** start Selected excerpt **

Written by: Joris Van Der Gucht

08/10/2020 — 13:23

What we learnt from our experts at Fast Forward Studio 2020

On 17 September 2020 we had our yearly Fast Forward event for accountants. A live event as usual in Belgium was not an option for obvious reasons, but our digital alternative turned out to be equally inspiring. Here are just some of the great observations from our experts.

Always remaining focused on the customer is key

During the first part of Fast Forward, Nathalie Van De Peute (Payconiq), Sophie Docx (Cake) and Jeroen Lemaire (In the Pocket) shared insight into the impact of technology in the financial services sector.

When asked which technologies would have the most impact in the years to come, Jeroen Lemaire was very clear - A.I. It is clearly breaking through and will gain more and more importance in the next five to ten years.

A.I. will also have a considerable impact on the nature of relationships with clients and this brings us seamlessly to one of the main takeaways from this session, that remaining focused on the customer is key.

Another important message from all three guests was don't jump onto any technology without giving it some serious thought. “You need a strategy and a plan for your digital transformation,” Jeroen Lemaire summarised. “Make sure you have sufficient internal expertise and reinforce it by choosing strategic and solid partners,” added Nathalie Van De Peute. “And keep in touch with the market and the needs of your clients,” concluded Sophie Docx.

Going digital: it's do now or die

Next we took a deep dive into accounting with our own co-CEO Joris Van der Gucht. He took the stage to share his vision for connected accounting. Being a former accountant himself, he knows the profession and the challenges it faces well. As Joris sees it, when getting into connected accounting, firms should consider three topics: their strategy for people, the future of their business model and the technology they will use to make it happen.

** end Selected excerpt **

#### Directive A:
In the Fast Forward article, why does Joris Van der Gucht know the accounting profession and its challenges well?
#### Directive B:
From the Fast Forward article, pull out everything from "08/10/2020 — 13:23" down to "from our experts.".

** start Extracted data **

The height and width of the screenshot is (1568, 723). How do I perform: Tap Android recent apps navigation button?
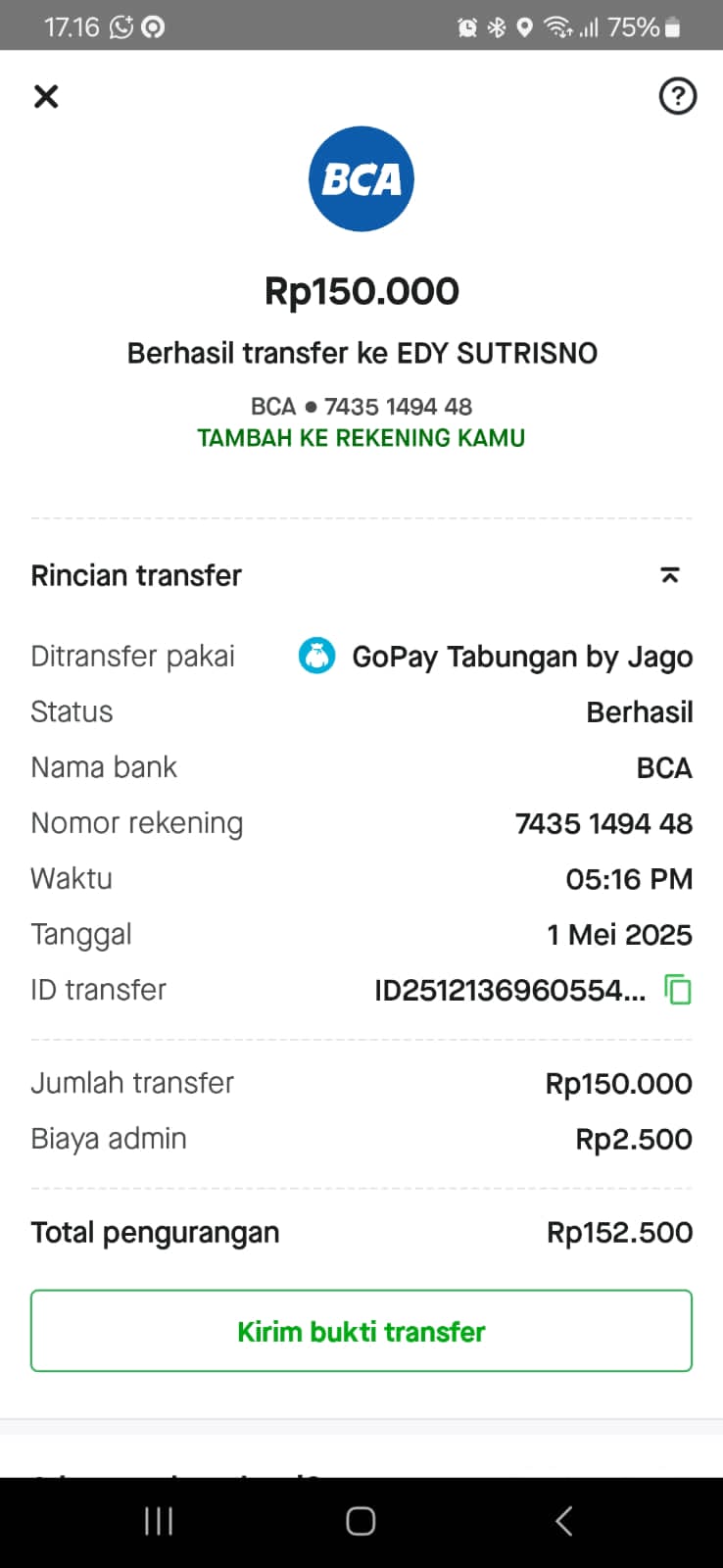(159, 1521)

** end Extracted data **
** start Extracted data **

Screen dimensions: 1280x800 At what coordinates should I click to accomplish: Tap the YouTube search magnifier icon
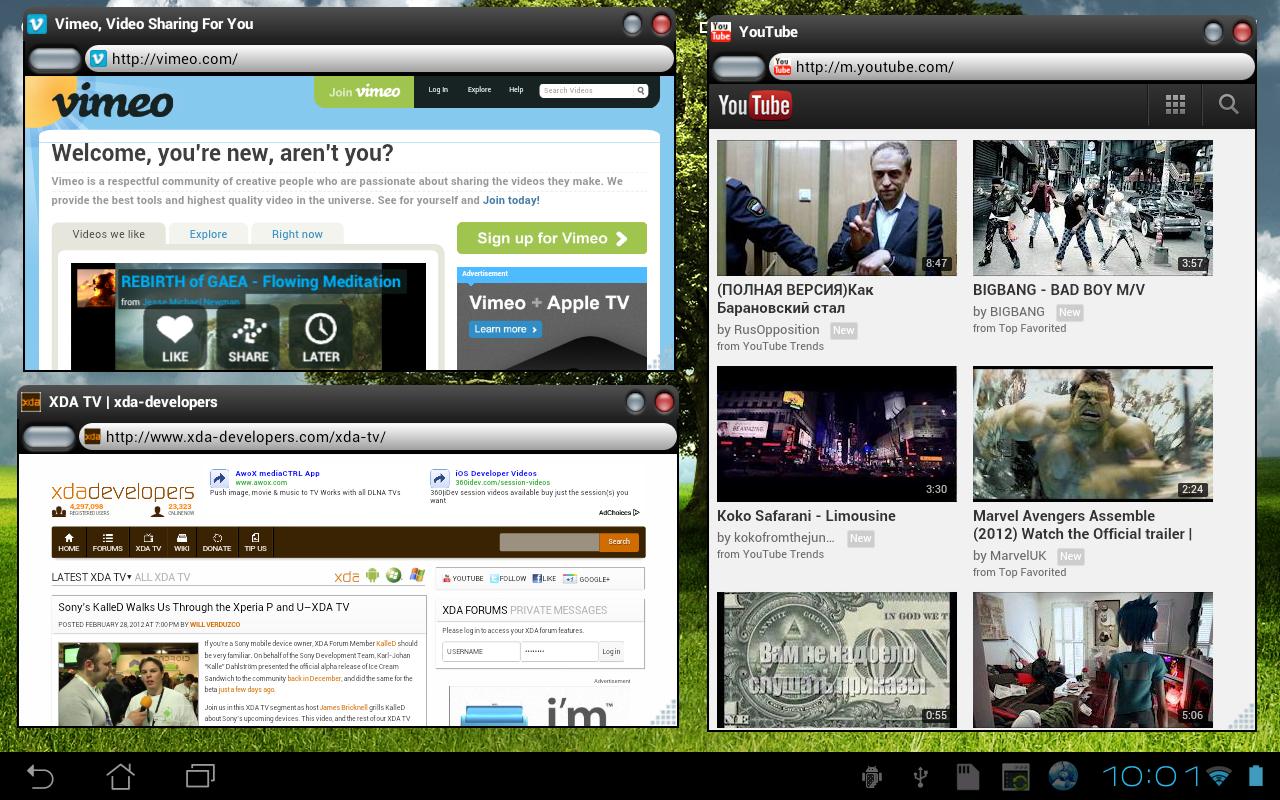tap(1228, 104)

** end Extracted data **

#### Full solution A:
He knows the profession and its challenges well because he is a former accountant himself.

#### Full solution B:
08/10/2020 — 13:23

What we learnt from our experts at Fast Forward Studio 2020

On 17 September 2020 we had our yearly Fast Forward event for accountants. A live event as usual in Belgium was not an option for obvious reasons, but our digital alternative turned out to be equally inspiring. Here are just some of the great observations from our experts.